The instructions from the article above were not sufficient for my setup and included some steps I skipped. Below are the steps I took to get as far as I have so far.

I installed Ubuntu (latest desktop version) on the Thinkpad machine. It installed cleanly alongside my existing Windows 7 install without need for any other tools (such as WUBI  mentioned in the articles). The pen worked out of the box on this system.

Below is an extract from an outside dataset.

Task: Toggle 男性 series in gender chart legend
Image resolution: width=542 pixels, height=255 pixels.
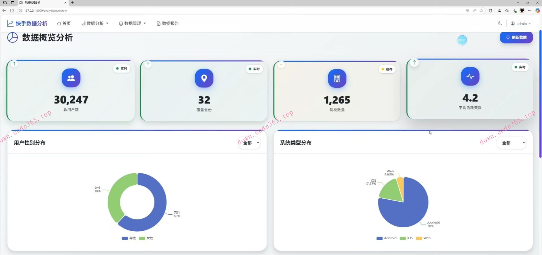Action: tap(129, 238)
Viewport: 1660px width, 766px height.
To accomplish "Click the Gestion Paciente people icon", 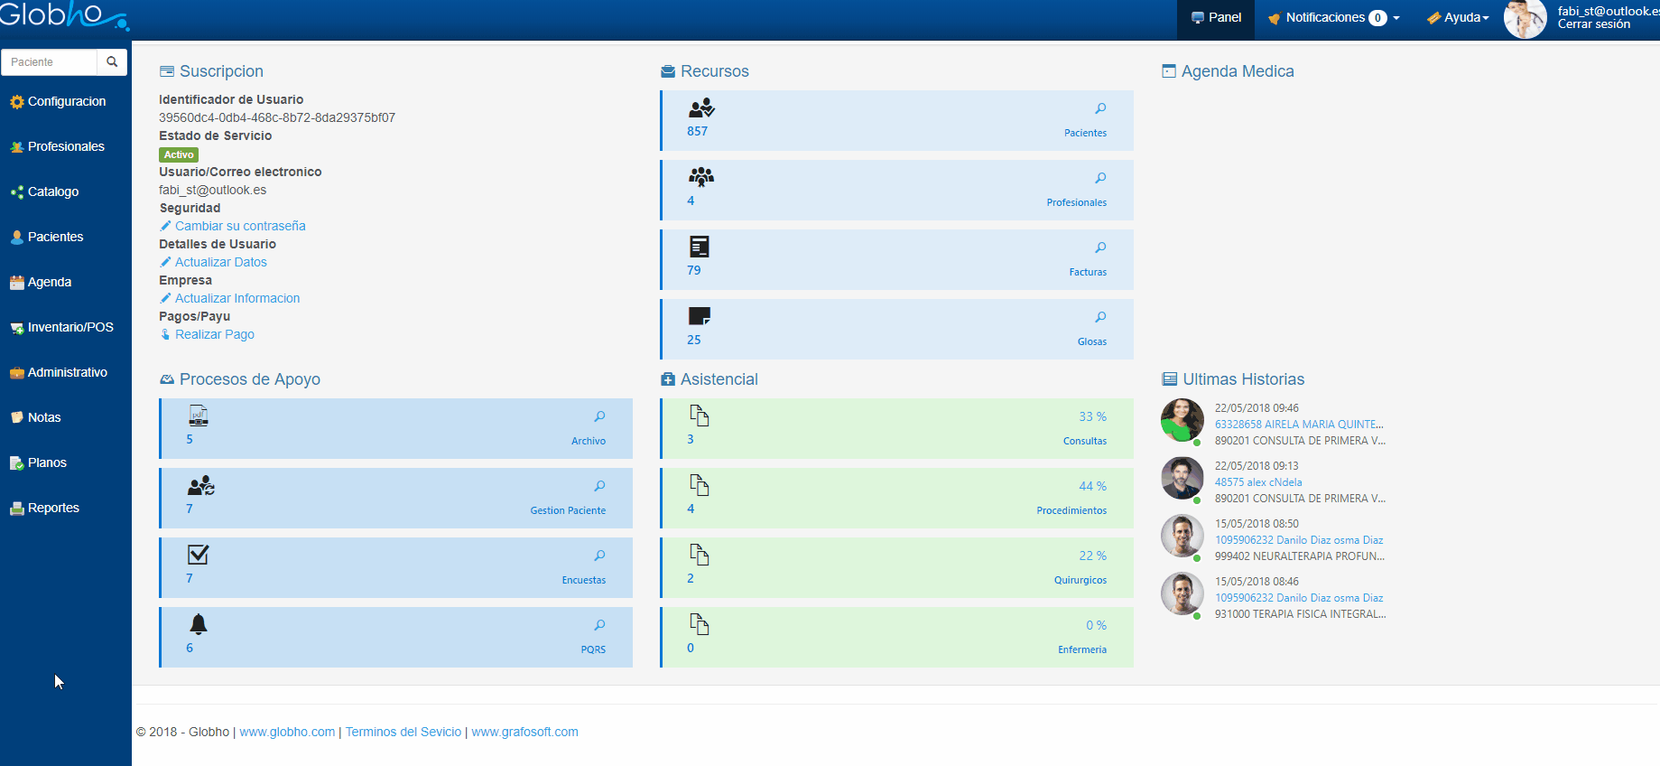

I verified the port of the pen with the following command (the port is /dev/ttyS4 for me)
    dmesg | grep ttyS 
I installed ser2net:
sudo apt-get install ser2net
And changed the configuration file located at /etc/ser2net.conf and added the following line at the bottom section:
    7000:telnet:600:/dev/ttyS4:38400 remctl NONE 1STOPBIT 8DATABITS -XONXOFF -RTSCTS -LOCAL 
I added my username to the group dialout with this line:
    sudo adduser myusername dialout
At this point, I was not able to see the output of the pen on port /dev/ttyS4 because all attempts to access manually it gave me a resource busy error. I fixed this by commenting out the second to last line in /lib/udev/rules.d/69-wacom.rules. This steps should require a restart of the machine afterwards in order to have effect. The line to comment out reads as follows, with comments:
    # comment out the next line if your distribution does not provide systemd
    # If a /dev/ttySx device with the WACf name is detected, start the
    # wacom-inputattach service with the kernel name as parameter
    # SUBSYSTEM=="tty|pnp", KERNEL=="ttyS[0-9]*", ATTRS{id}=="WACf*", TAG+="systemd", ENV{SYSTEMD_WANTS}+="wacom-inputattach@%k.service"
Now it is also necessary to disable the Wacom pen services from xinput. If not done, streaming the data out with the cat command will make the computer behave erratically, and probably caused the kernel panic I experienced once as well. To list the devices, use command "xinput" which will return a list with ID numbers listed to the right. I found three Wacom entries under Virtual Core Pointer. They were the stylus, eraser, and touch. They had IDs of 12, 13, and 14 respectively. I disabled all three with commands as follows. These should be put in a start up script, as otherwise they must be manually entered with each start up of the system, possibly including log ins.
xinput disable 12
xinput disable 13 
xinput disable 14

At this point the pen won't work on Ubuntu anymore, which shouldn't be a problem because the goal is just to get the data over to the Windows machine anyway.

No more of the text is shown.